Steve Jobs is an interesting combination of unrivaled genius and malingering incompetent. The problem with him is there is no way of telling what you’re going to get from moment to moment. Having recently acquired my non-iPod, I was intrigued when I ran across this article. The interview is classic Jobs: smart guy who is sometimes just hilariously wrong.
I have two parts that I love in the interview, both concerned with how wrong he can be. The first is the interoperability issue. Everyone knows you’re stuck with iTunes, Steve, but that doesn’t mean they don’t think it sucks. People learn to live with the failings of their technology. However, if they are offered a better alternative, they’ll take it. Sitting around and saying “they haven’t asked for it” is a fast track to obsolescence. You’d think Apple might have learned something by now, but they keep hiring Jobs back, so I guess not.

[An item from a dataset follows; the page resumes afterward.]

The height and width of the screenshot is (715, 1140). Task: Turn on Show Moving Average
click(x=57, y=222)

The other knee-slapping howler was the following passage:
I was very lucky to grow up in a time when music really mattered. It wasn't just something in the background; it really mattered to a generation of kids growing up. It really changed the world. I think that music faded in importance for a while, and the iPod has helped to bring music back into people's lives in a really meaningful way.

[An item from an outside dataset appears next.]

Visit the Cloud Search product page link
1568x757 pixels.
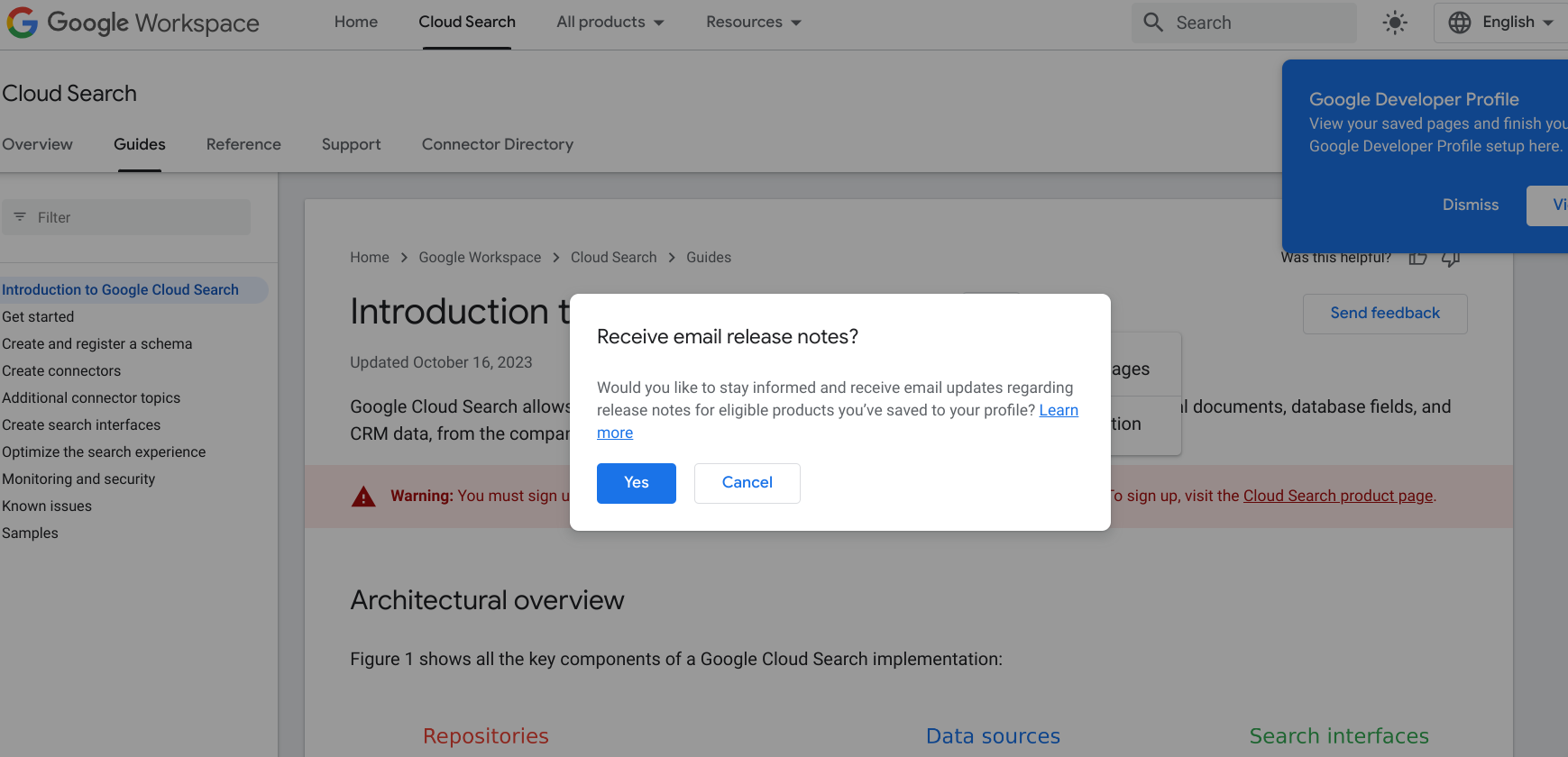[x=1337, y=496]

Jobs sounds just like every other boomer right about now. “Our music was important and changed the world! You kids these days listen to crap!” Umm, I guess that whole thing with portable music swept right by old Steve, huh? An iPod is, despite the fancy technology, nothing more than an updated version of a Walkman. But somehow, because we stamped the Apple logo on it, it’s magical and will change the world! Umm, I’ll bet not. It sure changed Apple’s bottom line, but that isn’t really the world, now is it? Unless your name is Jobs, I s’pose, in which case it just might be the whole world to you. Once again, the previous history of the world is irrelevant until Jobs has blessed it with his mighty intellect and logo. What crap, and nothing less than I have come to expect from Jobs
Let’s get one thing straight: I have no issues with the iPod other than the usual Mac problems. By that, I mean the cult that grows up around it and the way you’re locked into the platform. I went with FLAC for my compression algorithm of choice, which means my device needs to support FLAC without the extra work of doing something like loading Linux onto my device and rewriting the firmware. I don’t need to develop a life-long relationship with Apple and iTunes. J and I have roughly 700 CDs and continue to buy new ones. (YPS Manor is, if you haven’t noticed, a media intensive household.) I don’t need the DRM and other bullshit that comes with iTunes or Windows Media. I want to be able to rip my CDs to hard drive and use them around the house. I’m not trading with people and I’m not running a file sharing server. I paid for my media, now I want my fair use. Apple is not particularly interested in that approach, so I’m not particularly interested in any Apple product.
However, I will admit freely that Apple’s industrial design and user interface people are among the best in the business. Jobs may or may not be a great designer, I really don’t know. He does, however, understand the process and can recognize a quality result. You can do worse as a designer than to look at Apple’s stuff and figure out what they do right.